Uno schema che più volte Nadal ha eseguito nell’ultimo precedente, favorito anche dal rimbalzo basso dell’erba di Wimbledon. Sul primo back Djokovic gioca il rovescio in lungolinea ma rallenta la velocità per alzare la traiettoria sopra la rete; sul secondo invece è costretto a giocare in diagonale perché la palla è troppo bassa, e Nadal è pronto come un rapace.

Rispetto alla semifinale di Wimbledon, Nadal forse eseguirà sia meno volée che meno palle corte, per l’ovvio motivo che il cemento – seppur rapido – non contribuisce a tenere bassi entrambi questi colpi. In generale, però, la sua partita passerà soprattutto attraverso un gioco propositivo, a sublimare questa ultima versione dello spagnolo che piace sempre di più anche ai puristi del tennis più classico. Anche l’inserimento dello shot clock non sembra aver turbato più di tanto Nadal, che forse lo ha reso più istintivo e fluido sul campo. Fuori dalla terra battuta Nadal ha perso le ultime 8 sfide contro Djokovic, che non batte sul cemento da un’altra finale Slam, al lontano US Open 2013. I progressi enormi al servizio e al rovescio, in anticipo e lungolinea, lo hanno reso un giocatore più performante sul veloce e più vicino a battere il serbo anche a Wimbledon: la finale di Melbourne, pur rimanendo una partita complicata, potrebbe essere il momento per sfatare questo pesante tabù.

Cosa può favorire Djokovic

Novak Djokovic rimane comunque il leggero favorito di questa finale. Rispetto a Nadal ha avuto più buchi di rendimento nel torneo – soprattutto contro i giovani Shapovalov al terzo turno e Medvedev agli ottavi – ma ha convinto di più nei quarti, anche se contro un acciaccato Nishikori, e in semifinale contro un Pouille forse troppo arrendevole. In ogni caso è impressionante la naturalezza con cui il serbo si muove su questa superficie, paragonabile al feeling che Nadal ha con la terra battuta. Un aspetto che lo rende ancora mezzo gradino sopra allo spagnolo nelle gerarchie sui campi duri – non sarebbe assurdo considerare Djokovic il giocatore più forte di tutti tempi su cemento.

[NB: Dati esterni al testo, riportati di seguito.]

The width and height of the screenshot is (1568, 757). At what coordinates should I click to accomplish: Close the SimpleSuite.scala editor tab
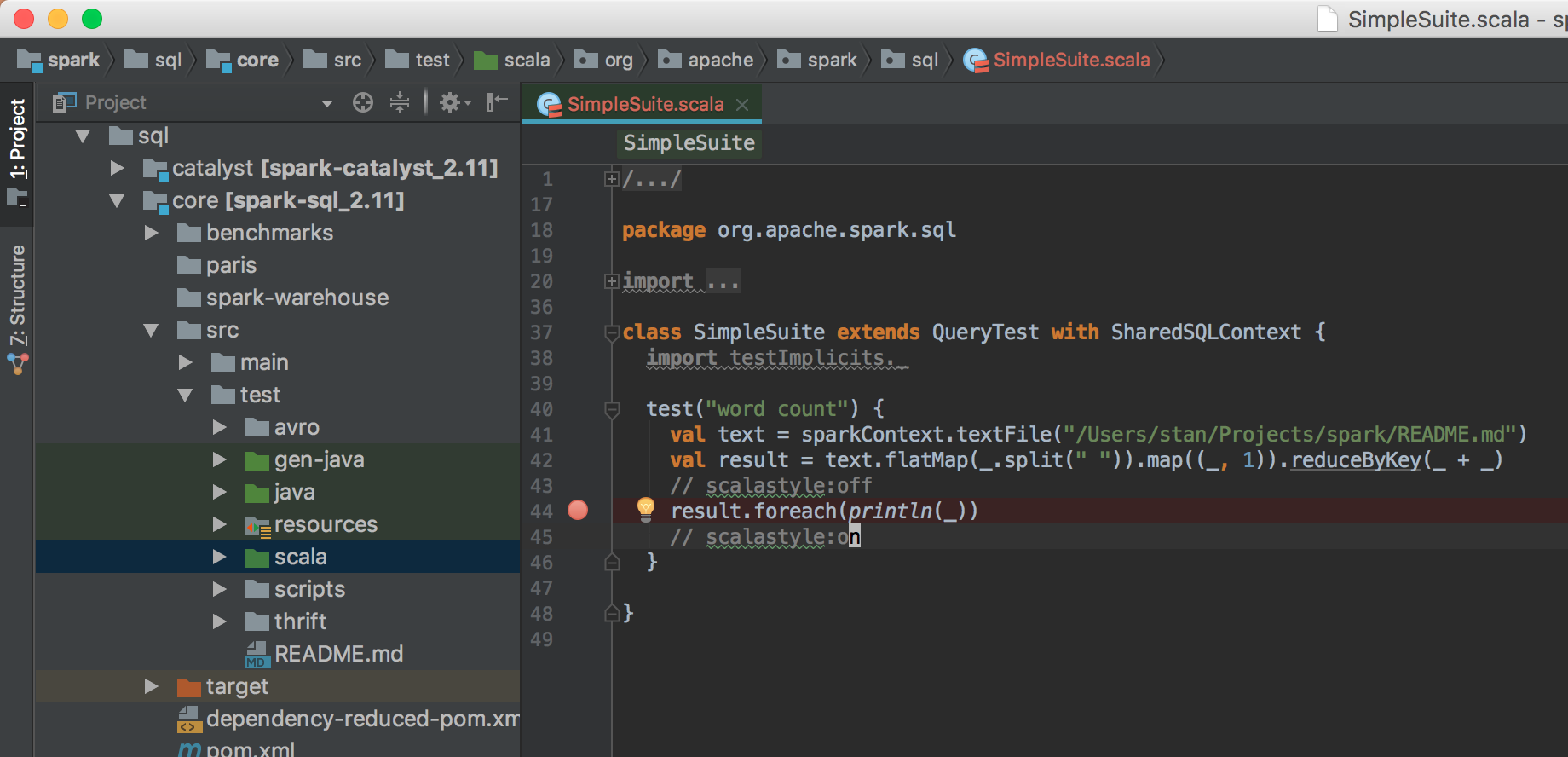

L’arma più potente a disposizione di Djokovic su questa superficie è la capacità di giocare in anticipo, soprattutto di rovescio, che lo avvantaggia quando deve affrontare le rotazioni di Nadal – come lo era Davydenko, che vinse 5 scontri diretti su 6 sul cemento contro lo spagnolo. Al torneo di Montecarlo del 2013, ad esempio, nonostante la terra che fa saltare alto il top spin di Nadal, Djokovic nel primo set della finale riuscì a colpire la palla a un’altezza media di 1,06 metri – quindi all’altezza ideale, quella del bacino – mentre gli altri avversari dello spagnolo nel torneo colpirono le loro palle a un’altezza media di 1,28 metri.

L’anticipo e la tecnica sul rovescio hanno permesso a Djokovic di riuscire spesso in carriera a tagliare le gambe a Nadal nello scambio, anche giocando i rovesci lungolinea. Come si vede nella grafica sotto, che si riferisce alla semifinale di Montecarlo 2015, Djokovic riusciva a effettuare efficaci lungolinea anche sulla terra, dove c’è più rischio che un lungolinea corto o debole schizzi di meno e sia più attaccabile in diagonale dall’avversario. Djokovic dovrà essere più preciso che in passato a giocare i rovesci lungolinea: Nadal riesce ora a tagliare molto meglio il campo e a ribaltare l’inerzia dello scambio giocando a sua volta il rovescio anticipato dalla parte destra.

Piuttosto lo spagnolo ha mostrato qualche crepa se pressato efficacemente sul dritto, perché la superficie rapida non sempre gli consente di completare l’ampia apertura. Anche in questo caso, però, il rovescio in diagonale dovrà essere sufficientemente incisivo perché Nadal ha migliorato in maniera incredibile il dritto lungolinea in corsa, rendendolo quasi una sentenza.